There was more good news for the U.S. economy this morning. Reports showed a fall in claims for jobless benefits and a climb in two broad indexes of economic health.

Initial jobless claims plunged 22,000 to 353,000 last week from a revised 375,000 in the prior week, the Labor Department said.

The unexpectedly steep drop brought claims back to the low they hit in early November. Economists had expected claims to slip to 365,000 from the 378,000 originally reported for the Dec. 6 week.

In a separate release, the U.S. Conference Board said that its index of leading indicators rose 0.3% in November to 114.2, after an upwardly revised 0.5% climb in October.

The November gain matched expectations on Wall Street.

The leading index, which foreshadows economic activity in the next three to six months, has increased at almost a 6% annual rate since its most recent low in April.

“The continued strong growth in the leading index … is signaling that strong economic growth should persist in the near term,” the Conference Board said.
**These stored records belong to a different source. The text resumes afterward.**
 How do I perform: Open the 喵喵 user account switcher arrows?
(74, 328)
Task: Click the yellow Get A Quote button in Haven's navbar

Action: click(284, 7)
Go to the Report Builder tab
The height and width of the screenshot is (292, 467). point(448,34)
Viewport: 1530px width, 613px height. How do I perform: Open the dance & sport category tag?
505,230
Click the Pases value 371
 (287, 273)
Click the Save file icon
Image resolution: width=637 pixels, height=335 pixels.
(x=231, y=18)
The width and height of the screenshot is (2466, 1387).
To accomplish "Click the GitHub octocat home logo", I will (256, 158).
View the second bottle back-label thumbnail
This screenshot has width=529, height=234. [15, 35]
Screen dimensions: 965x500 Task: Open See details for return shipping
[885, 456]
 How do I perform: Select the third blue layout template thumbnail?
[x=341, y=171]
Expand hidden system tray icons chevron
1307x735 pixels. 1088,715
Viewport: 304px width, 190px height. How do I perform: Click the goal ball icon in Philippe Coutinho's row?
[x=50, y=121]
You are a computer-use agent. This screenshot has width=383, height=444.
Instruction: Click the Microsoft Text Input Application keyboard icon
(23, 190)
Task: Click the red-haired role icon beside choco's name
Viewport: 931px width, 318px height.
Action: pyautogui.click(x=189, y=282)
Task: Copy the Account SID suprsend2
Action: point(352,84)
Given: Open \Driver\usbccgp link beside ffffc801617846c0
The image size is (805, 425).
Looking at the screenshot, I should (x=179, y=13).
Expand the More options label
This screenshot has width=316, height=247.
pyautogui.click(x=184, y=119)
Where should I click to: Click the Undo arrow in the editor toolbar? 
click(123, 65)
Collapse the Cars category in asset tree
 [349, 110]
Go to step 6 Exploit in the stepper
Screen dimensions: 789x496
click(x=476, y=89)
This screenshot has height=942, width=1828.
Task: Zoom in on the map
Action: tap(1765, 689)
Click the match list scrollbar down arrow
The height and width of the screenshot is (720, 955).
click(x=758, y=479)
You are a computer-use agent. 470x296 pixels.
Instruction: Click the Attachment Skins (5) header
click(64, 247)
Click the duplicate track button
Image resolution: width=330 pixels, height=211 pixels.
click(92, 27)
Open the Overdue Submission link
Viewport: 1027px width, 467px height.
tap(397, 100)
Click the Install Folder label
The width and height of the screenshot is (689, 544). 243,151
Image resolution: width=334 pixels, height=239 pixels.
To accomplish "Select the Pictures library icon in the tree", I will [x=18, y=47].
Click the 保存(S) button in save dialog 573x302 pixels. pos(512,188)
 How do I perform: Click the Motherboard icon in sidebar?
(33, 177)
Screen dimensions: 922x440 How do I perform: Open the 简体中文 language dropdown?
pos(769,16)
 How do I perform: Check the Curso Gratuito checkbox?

Meanwhile, the Chicago Federal Reserve said its National Activity Index jumped in November to its highest level since March 2000, helped by improving industrial production.

The index rose to +0.55 in November from an upwardly revised +0.19 in October.

Much of the increase was from rising manufacturing output and upbeat reports from purchasing managers.

The only major category to decline was employment, since the 57,000 jobs increase in the November payrolls report came in below its long-term trend.